ANN ARBOR, Mich.— A table-top gamma-ray detector created at the University of Michigan can not only identify the presence of dangerous nuclear materials, but can pinpoint and show their exact location and type, unlike conventional detectors.
“Other gamma ray detectors can tell you perhaps that nuclear materials are near a building, but with our detector, you can know the materials are in room A, or room B, for example,” said Zhong He, an associate professor in the Department of Nuclear Engineering and Radiological Sciences.
“This is the first instrument for this purpose that can give you a real-time image of the radiation source. Not only can we tell you what material is there, but we can tell you where it is, and you can find it and walk towards it.”
He presented this device, called Polaris, this week at the International Workshop on Room-Temperature Semiconductor Detectors, held in conjunction with 2010 IEEE Nuclear Science Symposium and Medical Imaging Conference in Knoxville, Tenn.

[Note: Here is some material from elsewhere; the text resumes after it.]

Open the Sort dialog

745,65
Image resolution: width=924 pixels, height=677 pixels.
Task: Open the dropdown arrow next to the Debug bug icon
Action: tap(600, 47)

Gamma rays are high-energy photons, or particles of light. They are emitted by dirty bombs and special nuclear materials that could be used for nuclear weapons.
Polaris is composed of 18 cubes of the semiconductor cadmium zinc telluride. Each cube measures and records the energy and three-dimensional position of every gamma ray photon interaction that takes place within the detector. It also determines the direction each photon came from.
A computer connected to the detector uses the energy information to identify the type of material emitting it. Different materials appear in the detector’s image as different colors. The device uses the photon direction and position information to show the location of the source.
He underscored why having an image to guide an inspector to a radiation source is especially helpful.
“If you don’t have an image, it’s like collecting the spectrum of the light in this room,” he said. “You wouldn’t know what’s happening in the room. With an image, obviously, you can see what’s happening, and who is here and where they are standing.”
Polaris will also be more convenient and portable to use in the field, compared with its current counterparts, He said. It operates at room temperature, whereas the high-purity germanium gamma ray detectors typically used today must be cooled to -200 degrees Celsius or they won’t work.
This research was funded by the Department of Defense’s Defense Threat Reduction Agency, the Department of Energy, and the Domestic Nuclear Detection Office of the Department of Homeland Security.
The university is pursuing patent protection for the intellectual property, and is seeking commercialization partners to help bring the technology to market.